= Cold fission =

Fission events that generate no neutrons or gamma rays

Cold fission or cold nuclear fission is defined as involving fission events for which fission fragments have such low excitation energy that no neutrons or gammas are emitted.

Cold fission events have so low a probability of occurrence that it is necessary to use a high-flux nuclear reactor to study them.

According to research first published in 1981, the first observation of cold fission events was in experiments on fission induced by thermal neutrons of uranium-233, uranium-235, and plutonium-239 using the high-flux reactor at the Institut Laue-Langevin in Grenoble, France. Other experiments on cold fission were also done involving curium 248 and californium 252. A unified approach of cluster decay, alpha decay and cold fission was developed by Dorin N. Poenaru et al. A phenomenological interpretation was proposed by Gönnenwein and Duarte et al.
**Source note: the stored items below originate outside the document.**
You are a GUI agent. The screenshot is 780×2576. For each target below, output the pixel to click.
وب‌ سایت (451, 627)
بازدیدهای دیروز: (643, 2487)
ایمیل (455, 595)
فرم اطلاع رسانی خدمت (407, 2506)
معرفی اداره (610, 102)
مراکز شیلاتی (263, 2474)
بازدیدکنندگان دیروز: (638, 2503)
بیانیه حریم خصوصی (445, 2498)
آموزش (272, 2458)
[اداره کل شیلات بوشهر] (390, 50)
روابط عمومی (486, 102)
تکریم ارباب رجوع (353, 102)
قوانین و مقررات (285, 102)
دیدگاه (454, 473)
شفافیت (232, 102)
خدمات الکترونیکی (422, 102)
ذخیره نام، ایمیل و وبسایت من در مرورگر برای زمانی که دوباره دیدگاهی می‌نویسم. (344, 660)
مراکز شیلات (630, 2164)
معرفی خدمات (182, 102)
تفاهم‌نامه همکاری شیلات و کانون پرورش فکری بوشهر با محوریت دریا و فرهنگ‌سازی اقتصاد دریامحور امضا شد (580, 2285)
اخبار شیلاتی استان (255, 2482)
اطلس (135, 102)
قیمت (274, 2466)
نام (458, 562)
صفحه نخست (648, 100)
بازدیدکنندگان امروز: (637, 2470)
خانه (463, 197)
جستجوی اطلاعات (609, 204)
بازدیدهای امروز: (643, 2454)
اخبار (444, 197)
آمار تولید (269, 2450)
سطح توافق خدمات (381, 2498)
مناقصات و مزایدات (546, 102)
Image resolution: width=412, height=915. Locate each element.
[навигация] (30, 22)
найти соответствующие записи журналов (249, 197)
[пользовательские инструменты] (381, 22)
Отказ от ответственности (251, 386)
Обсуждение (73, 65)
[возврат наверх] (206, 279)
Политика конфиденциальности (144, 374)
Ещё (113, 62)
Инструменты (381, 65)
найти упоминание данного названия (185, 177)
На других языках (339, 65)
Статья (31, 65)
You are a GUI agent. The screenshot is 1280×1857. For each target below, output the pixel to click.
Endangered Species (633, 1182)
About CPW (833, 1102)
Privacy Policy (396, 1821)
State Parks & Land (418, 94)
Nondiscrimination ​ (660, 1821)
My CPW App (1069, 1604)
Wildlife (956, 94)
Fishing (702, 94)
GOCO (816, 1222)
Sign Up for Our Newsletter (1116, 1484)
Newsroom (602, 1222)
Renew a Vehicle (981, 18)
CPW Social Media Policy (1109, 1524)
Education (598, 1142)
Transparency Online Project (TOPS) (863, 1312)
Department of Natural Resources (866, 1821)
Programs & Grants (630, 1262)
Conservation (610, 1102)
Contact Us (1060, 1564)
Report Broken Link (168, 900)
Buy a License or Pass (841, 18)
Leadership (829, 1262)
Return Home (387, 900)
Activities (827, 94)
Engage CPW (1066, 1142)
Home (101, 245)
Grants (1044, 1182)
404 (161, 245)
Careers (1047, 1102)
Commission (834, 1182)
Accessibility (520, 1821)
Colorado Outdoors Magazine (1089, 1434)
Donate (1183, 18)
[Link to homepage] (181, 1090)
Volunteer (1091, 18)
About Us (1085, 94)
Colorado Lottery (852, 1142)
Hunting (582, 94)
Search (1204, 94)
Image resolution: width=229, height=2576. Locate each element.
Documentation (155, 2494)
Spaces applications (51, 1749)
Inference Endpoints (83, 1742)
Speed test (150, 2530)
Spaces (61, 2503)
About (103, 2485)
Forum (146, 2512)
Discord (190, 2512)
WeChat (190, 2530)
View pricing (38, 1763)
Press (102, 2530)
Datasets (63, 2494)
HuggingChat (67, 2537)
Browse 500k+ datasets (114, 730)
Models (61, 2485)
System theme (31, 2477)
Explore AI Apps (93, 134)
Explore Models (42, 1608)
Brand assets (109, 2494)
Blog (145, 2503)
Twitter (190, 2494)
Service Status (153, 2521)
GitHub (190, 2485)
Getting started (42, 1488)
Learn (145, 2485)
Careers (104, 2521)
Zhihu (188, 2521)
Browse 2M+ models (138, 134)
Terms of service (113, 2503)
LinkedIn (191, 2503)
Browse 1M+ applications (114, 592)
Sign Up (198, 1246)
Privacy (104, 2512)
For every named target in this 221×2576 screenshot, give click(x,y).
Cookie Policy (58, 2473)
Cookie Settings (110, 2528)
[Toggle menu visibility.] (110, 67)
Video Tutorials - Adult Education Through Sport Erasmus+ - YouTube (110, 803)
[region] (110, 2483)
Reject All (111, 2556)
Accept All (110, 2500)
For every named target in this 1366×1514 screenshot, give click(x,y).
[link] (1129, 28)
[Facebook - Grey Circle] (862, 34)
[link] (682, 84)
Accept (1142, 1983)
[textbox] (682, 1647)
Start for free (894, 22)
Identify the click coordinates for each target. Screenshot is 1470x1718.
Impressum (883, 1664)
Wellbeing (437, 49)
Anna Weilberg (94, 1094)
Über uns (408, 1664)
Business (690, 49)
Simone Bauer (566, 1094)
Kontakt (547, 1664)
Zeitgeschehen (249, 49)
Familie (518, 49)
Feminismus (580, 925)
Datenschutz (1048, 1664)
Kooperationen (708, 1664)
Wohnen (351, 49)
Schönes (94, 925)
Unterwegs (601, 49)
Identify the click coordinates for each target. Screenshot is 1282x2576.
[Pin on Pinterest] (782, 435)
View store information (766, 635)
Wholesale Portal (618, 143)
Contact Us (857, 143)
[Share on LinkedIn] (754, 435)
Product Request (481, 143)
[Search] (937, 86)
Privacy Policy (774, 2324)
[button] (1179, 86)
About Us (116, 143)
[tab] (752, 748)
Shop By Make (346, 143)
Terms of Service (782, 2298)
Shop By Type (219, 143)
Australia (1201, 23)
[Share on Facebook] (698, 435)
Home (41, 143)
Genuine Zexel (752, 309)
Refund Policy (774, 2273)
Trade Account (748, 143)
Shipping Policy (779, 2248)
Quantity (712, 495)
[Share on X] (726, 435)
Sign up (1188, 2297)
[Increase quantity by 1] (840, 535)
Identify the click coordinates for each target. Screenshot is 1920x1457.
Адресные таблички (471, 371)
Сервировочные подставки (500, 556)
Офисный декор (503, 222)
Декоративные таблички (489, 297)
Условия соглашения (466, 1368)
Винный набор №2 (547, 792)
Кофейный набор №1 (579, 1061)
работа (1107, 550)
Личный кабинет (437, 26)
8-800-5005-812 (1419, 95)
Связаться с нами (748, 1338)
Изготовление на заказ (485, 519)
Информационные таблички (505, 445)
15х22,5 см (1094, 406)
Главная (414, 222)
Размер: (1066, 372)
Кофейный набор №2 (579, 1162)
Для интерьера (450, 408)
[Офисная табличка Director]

The importance of cold fission phenomena lies in the fact that fragments reaching detectors have the same mass that they obtained at the "scission" configuration, just before the attractive but short-range nuclear force becomes null, and only Coulomb interaction acts between fragments. After this, Coulomb potential energy is converted into fragments of kinetic energies, which—added to pre-scission kinetic energies—is measured by detectors.

The fact that cold fission preserves nuclear mass until the fission fragments reach the detectors permits the experimenter to better determine the fission dynamics, especially the aspects related to Coulomb and shell effects in low energy fission and nucleon pair breaking. Adopting several theoretical assumptions about scission configuration one can calculate the maximal value of kinetic energy as a function of charge and mass of fragments and compare them to experimental results.